The UHRP has also covered Beijing’s determination to return exiled Uyghurs in a series of five previous reports on aspects of transnational repression.

This new report from the UHRP and the Oxus Society for Central Asian Affairs calls on governments for a sea change in the treatment of Uyghurs seeking refuge within their borders.

Given the compelling evidence, according to the authors of the report, the very word Uyghur uttered at a customs post anywhere in the democratic world should prompt a red carpet and expedited treatment. But not all countries share the same values, and interviews with Uyghurs across continents in the United States, Turkey, and post-Soviet Central Asia tell different stories.

Beijing’s foreign direct investment (FDI) into Kazakhstan puts the Central Asian republic in a difficult position economically and politically. Kazakh national Serikzhan Bilash, the founder of the Atajurt Kazakh Human Rights Organization, was eventually arrested and hounded out of his country for advocacy on behalf of imprisoned Kazakhs in Xinjiang. Kazakh camp survivors have also reported hostility and monitoring by the government of Kazakhstan, and that their information has been shared with Beijing. Those fleeing the camps are usually abandoned by a state afraid of inflaming China, and forced to eventually move onto a third country.

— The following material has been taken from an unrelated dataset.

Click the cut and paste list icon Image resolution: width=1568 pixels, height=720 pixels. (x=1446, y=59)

Ethnic Kyrgyz have also disappeared into Chinese camps. Kyrgyzstan is indebted to China to the tune of $5 billion and has been powerless to complain. Kyrgyzstan’s 50,000 Uyghurs have grown increasingly distrustful of their government and surveillance of their members has increased.

Tajikistan has also been denounced for submitting to pressure from Beijing to send Uyghurs back. The 3,000-strong Uyghur population of the impoverished Central Asian country has been reduced to 100, and no Uyghur feels safe within its borders. British lawyers have presented a case to the International Criminal Court (ICC) that accuses the Tajik government of collaborating with China to return Uyghurs to face certain internment.

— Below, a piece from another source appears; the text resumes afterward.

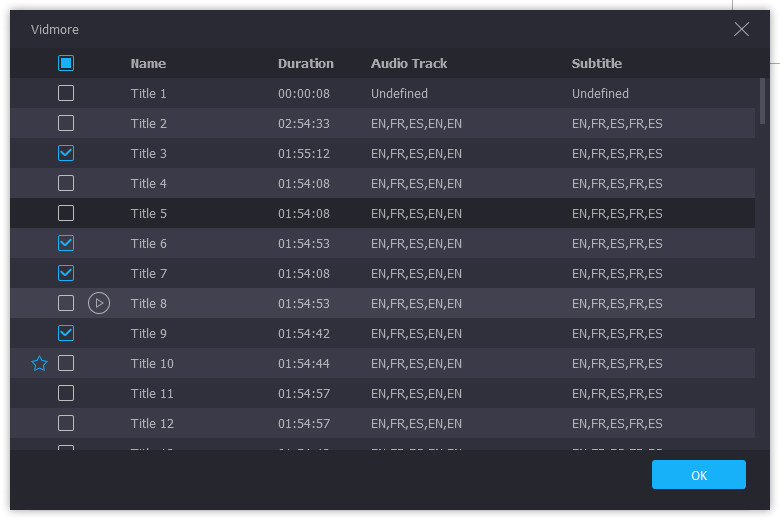Check the Title 8 checkbox
780x520 pixels.
[66, 303]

While Turkey has oscillated in its relationship with Beijing over the years, its present policy is not to extradite Uyghurs to China. But Ankara continues to harass Uyghurs from time to time, arresting and detaining those who are deemed “too active” against China, accusing them of having links with the Islamic State. Chinese agents are often allowed to intimidate Uyghurs living in Turkey and harass their relatives at home while the Turkish government does little to deter them.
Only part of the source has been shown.